What you need to do | Go through the listing and copy each line with the string "agent".

** Opening Provided data block **

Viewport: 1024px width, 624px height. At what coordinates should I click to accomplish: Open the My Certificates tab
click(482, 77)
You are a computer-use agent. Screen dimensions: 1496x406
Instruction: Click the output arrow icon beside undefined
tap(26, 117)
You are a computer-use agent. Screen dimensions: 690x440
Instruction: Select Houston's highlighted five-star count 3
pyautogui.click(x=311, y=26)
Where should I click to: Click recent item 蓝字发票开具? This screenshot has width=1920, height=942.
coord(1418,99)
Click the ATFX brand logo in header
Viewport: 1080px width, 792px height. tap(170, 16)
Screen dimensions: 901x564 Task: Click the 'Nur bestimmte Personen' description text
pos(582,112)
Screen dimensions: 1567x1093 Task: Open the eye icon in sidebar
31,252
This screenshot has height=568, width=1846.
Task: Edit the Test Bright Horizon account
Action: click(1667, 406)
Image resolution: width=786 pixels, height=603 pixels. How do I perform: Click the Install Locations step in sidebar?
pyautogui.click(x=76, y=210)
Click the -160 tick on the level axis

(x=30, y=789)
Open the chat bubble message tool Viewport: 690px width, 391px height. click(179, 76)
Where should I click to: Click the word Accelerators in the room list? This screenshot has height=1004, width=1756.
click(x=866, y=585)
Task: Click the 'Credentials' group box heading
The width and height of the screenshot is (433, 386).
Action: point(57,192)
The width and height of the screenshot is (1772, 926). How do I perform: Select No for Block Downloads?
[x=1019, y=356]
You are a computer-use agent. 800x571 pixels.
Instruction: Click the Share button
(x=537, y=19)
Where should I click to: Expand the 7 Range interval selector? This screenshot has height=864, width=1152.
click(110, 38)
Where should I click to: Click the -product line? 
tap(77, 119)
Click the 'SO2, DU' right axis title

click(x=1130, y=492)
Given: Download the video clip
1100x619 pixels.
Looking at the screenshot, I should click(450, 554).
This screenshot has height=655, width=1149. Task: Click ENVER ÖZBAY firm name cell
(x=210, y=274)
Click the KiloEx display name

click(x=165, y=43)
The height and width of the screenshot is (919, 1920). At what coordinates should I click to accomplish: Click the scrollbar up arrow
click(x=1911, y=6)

** Closing Provided data block **

Response for this exercise |
You are a computer-use agent. Screen dimensions: 1496x406
You are a computer-use agent. Screen dimensions: 690x440
You are a computer-use agent. 800x571 pixels.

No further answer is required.